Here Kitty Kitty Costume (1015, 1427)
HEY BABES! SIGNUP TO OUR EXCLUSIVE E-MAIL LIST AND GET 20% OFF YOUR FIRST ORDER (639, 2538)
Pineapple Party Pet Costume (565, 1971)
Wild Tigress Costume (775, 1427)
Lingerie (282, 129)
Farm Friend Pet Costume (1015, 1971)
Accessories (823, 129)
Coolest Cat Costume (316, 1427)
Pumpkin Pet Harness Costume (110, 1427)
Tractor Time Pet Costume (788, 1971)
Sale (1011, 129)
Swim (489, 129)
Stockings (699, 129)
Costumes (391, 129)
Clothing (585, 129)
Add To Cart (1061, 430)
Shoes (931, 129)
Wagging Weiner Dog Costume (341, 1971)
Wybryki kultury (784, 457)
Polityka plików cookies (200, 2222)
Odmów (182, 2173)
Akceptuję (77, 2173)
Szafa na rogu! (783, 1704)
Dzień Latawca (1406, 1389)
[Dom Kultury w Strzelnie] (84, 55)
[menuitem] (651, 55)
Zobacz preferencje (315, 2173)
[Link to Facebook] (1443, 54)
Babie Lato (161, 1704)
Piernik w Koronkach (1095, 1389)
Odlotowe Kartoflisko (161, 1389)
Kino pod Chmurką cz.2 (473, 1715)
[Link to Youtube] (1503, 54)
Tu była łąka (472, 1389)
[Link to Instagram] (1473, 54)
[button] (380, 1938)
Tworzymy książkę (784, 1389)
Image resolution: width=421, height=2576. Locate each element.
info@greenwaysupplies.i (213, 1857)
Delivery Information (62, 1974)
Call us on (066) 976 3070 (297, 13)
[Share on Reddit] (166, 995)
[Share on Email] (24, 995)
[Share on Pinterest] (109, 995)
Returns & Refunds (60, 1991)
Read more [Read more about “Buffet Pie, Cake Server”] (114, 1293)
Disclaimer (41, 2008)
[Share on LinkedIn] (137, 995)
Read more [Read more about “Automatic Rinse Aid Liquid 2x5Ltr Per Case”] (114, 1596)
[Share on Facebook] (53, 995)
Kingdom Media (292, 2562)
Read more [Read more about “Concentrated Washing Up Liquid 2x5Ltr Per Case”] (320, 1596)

* Objective *
Could you reproduce word for word the entries from the line containing "Delivery Information (62, 1974)" through the line containing "Rinse Aid Liquid", including both of those lines?

* Task answer *
Delivery Information (62, 1974)
Call us on (066) 976 3070 (297, 13)
[Share on Reddit] (166, 995)
[Share on Email] (24, 995)
[Share on Pinterest] (109, 995)
Returns & Refunds (60, 1991)
Read more [Read more about “Buffet Pie, Cake Server”] (114, 1293)
Disclaimer (41, 2008)
[Share on LinkedIn] (137, 995)
Read more [Read more about “Automatic Rinse Aid Liquid 2x5Ltr Per Case”] (114, 1596)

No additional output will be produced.